When to use and not to use the cloud

Back in my day, writing a paper collaboratively involved sending around annotated versions of the manuscript from author to author. More and more, writing is done collaboratively through cloud services, like Google Drive. A major advantage is that multiple authors can work together on the text at the same time, speeding up the writing process. Even if early on in the writing process people may actually work in parallel on the document, in practice, though, authors still take turns editing, and simply having your document in the cloud does not eliminate the need to carefully coordinate between authors.

There are some drawbacks to using the cloud. First and foremost is that the cloud editors (which are javascript code running in your browser) do not come even close to matching the functionality of stand-alone word processors, and frequently there are inconsistencies between what you see on the screen and what gets printed out (i.e., what a journal will see when you submit the paper). Any time you have to work within page limits it’s better to download a version of the document locally and make sure that it has the appropriate format. For scientific papers that you plan to submit to a journal, you should only use Google Drive for early drafts, then work in a word processor.

A second drawback to using the cloud is that, by default, it is not obvious what changes different people make to the text. It’s easy to re-read a 1-page report before submitting it to make sure the multiple people who edited it didn’t introduce errors or inconsistencies. It’s almost impossible to do so for a 12-page technical paper with the associated figures, appendices, supplementary material, etc. Furthermore, unless people highlight how they edited your writing, it will be hard for you to learn how to improve. Thus, even when using the cloud, I recommend that people make their edits in “suggestion” mode so that the changes are explicit to the lead author.

Collaboration conventions

Only one person is responsible for the content of the paper. Period. Irrespective of the number of authors. Who is this person needs to be explicit from the beginning. It could be the PI, or one of the students, or one of the collaborators. Irrespective of who it is, it is their responsibility to read, re-read, re-re-read the text to make sure formatting, spelling, grammar, etc. are correct and consistent throughout the manuscript. This is the person who, at the end of the writing process, places a “freeze” on the collaborative writing process, and becomes the sole owner/gatekeeper of the manuscript. Irrespective of how you started writing, at the end of the process, the “owner” of the manuscript will circulate it among the authors as an email copy, then receive and reconcile the edits, and repeat the process until all authors are comfortable with the submission of the manuscript.

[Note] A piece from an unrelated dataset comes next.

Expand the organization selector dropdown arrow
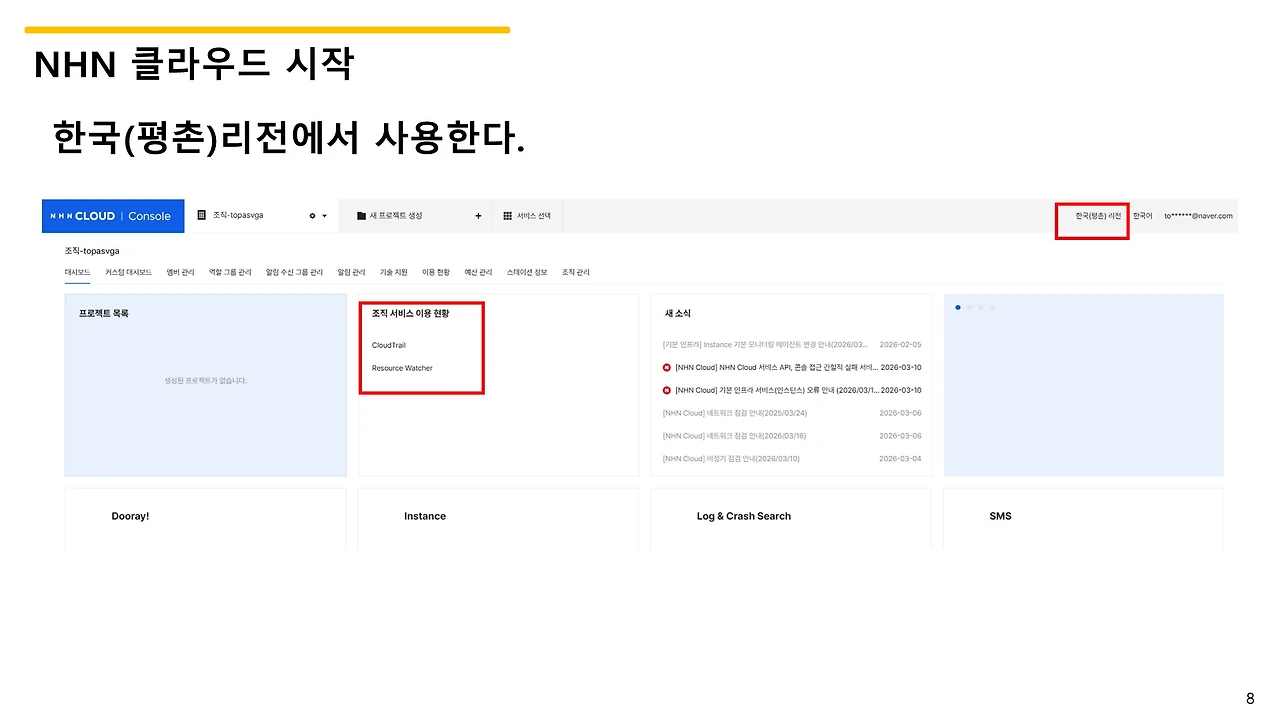The height and width of the screenshot is (720, 1280). 324,215
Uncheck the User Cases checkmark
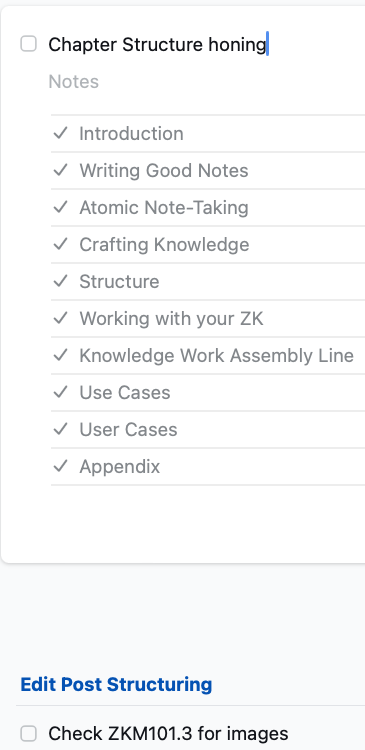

I stress: All authors must read and agree with the manuscript being submitted.

To avoid confusion, it is best to version the document files being sent around. A simple way to do so is to include the date in the name. Using the format YYYYMMDD also creates a string that can be sorted lexicographically (i.e., the way most file managers do) in a way that matches the age of the manuscript. Each author making changes to the manuscript can add their initials to differentiate their version from the others circulating around. For example, assume you are writing a paper creatively named MyPaper.docx and you send it out to co-authors on May 12, 2022. You should rename your version: MyPaper20220512.docx. Now, once I read it and make a number of changes, I will return MyPaper20220512-mp.docx. You can now distinguish the file I sent you from the one Donald Knuth edited, which would be called MyPaper20220512-dk.docx.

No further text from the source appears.